Et c’est ici que des nues de la farine, le texte retombe lui-même sur le caillou de Valls. Ce petit chantre du travail et de sa loi. Lui qui ne trouve rien de mieux à faire que se féliciter des denrées qu’on lui jette gratuitement au visage. Cela tient peut-être aussi à ce qu’il fasse partie de la classe des souverains — ceux qu’Hésiode, dans un des fragments qui sont à sauver de la direction générale de l’œuvre, appelle parfois les « mangeurs de dons ». Aujourd’hui comme hier, leur erreur sera d’attendre d’eux une quelconque justice, et de sacrifier leur vie à l’économie.

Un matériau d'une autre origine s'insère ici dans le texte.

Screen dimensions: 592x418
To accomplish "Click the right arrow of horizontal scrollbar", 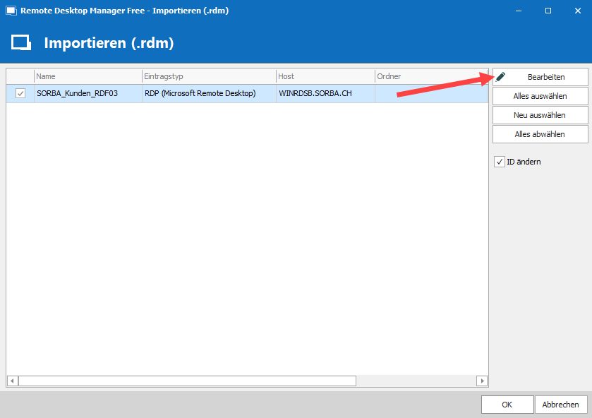I will click(x=482, y=381).
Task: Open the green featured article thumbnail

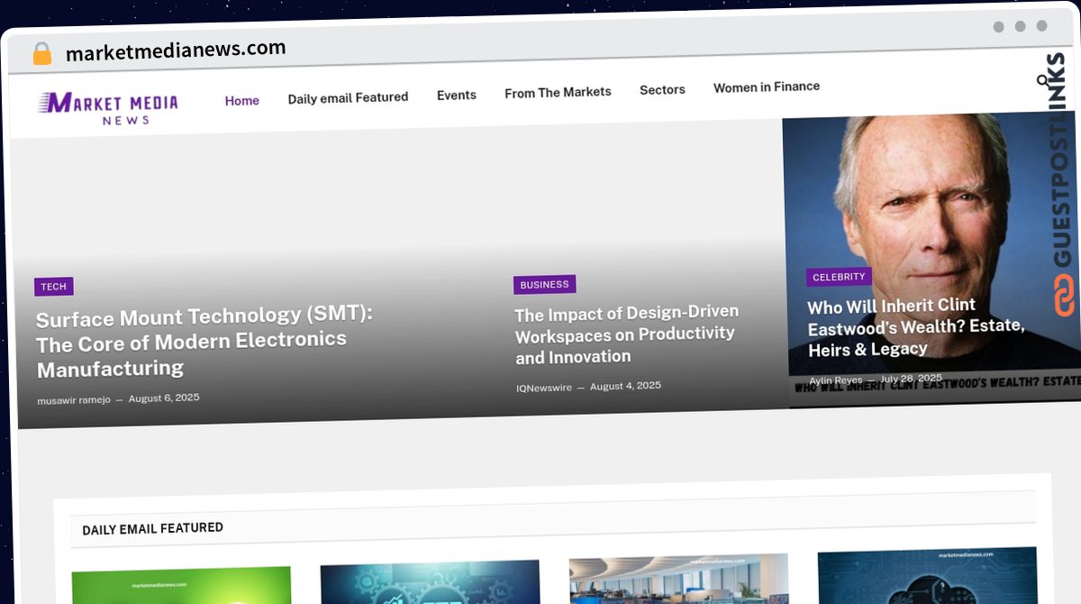Action: pos(181,584)
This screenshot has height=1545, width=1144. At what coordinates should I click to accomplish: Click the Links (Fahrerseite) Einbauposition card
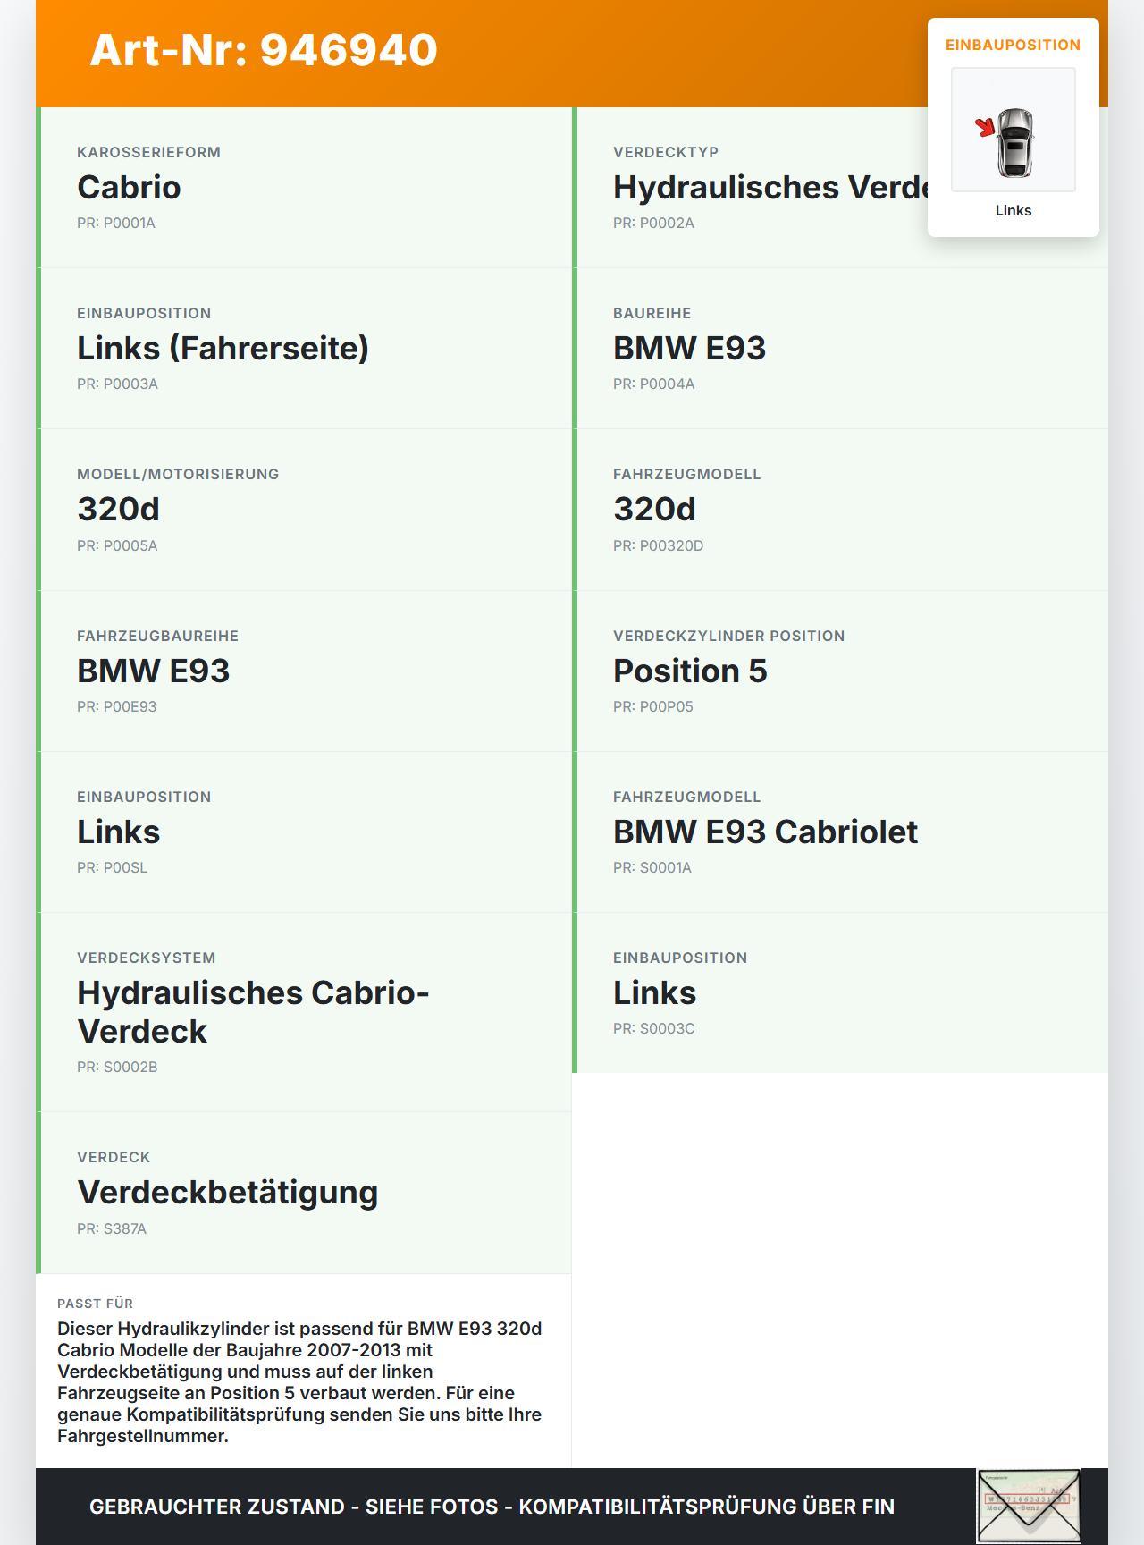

À cette joyeuse scène de bénévolat strasbourgeois, il n’aurait alors manqué que l’on réalise le fragment 34 d’Empédocle : « colle = farine avec de l’eau ».

(-écrit dans la ville où, en l’une de ses portes, clignote jour et nuit : « farine five roses »)


Références à Hésiode.
Une belle anthologie compilée par nos confères de LCI : Quand les politiques sont la cible d’entarteurs et d’enfarineurs.


[1Marcel Detienne a montré comment le contexte d’une crise agraire provoquée par l’avidité royale avait influencé Hésiode.

[2Ce sont, déjà des leçons de management des ressources humaines : « il est gênant d’avoir une servante [qui a une famille] » (603) ; déjà les platitudes au sujet des abeilles industrieuses (305) ; déjà les prescriptions d’accumulation : « Si, dans ton cœur, tu désires la richesse, agis ainsi, et accumule ouvrage sur ouvrage » (381), « Quand tu en auras à souhait, tu pourras, peut-être, soulever débats et disputes pour t’emparer du bien d’autrui. » (33). Et même déjà la gestion du risque (rationaliser la « navigation périlleuse » dans l’unique but de trouver des débouchés lucratifs à sa marchandise).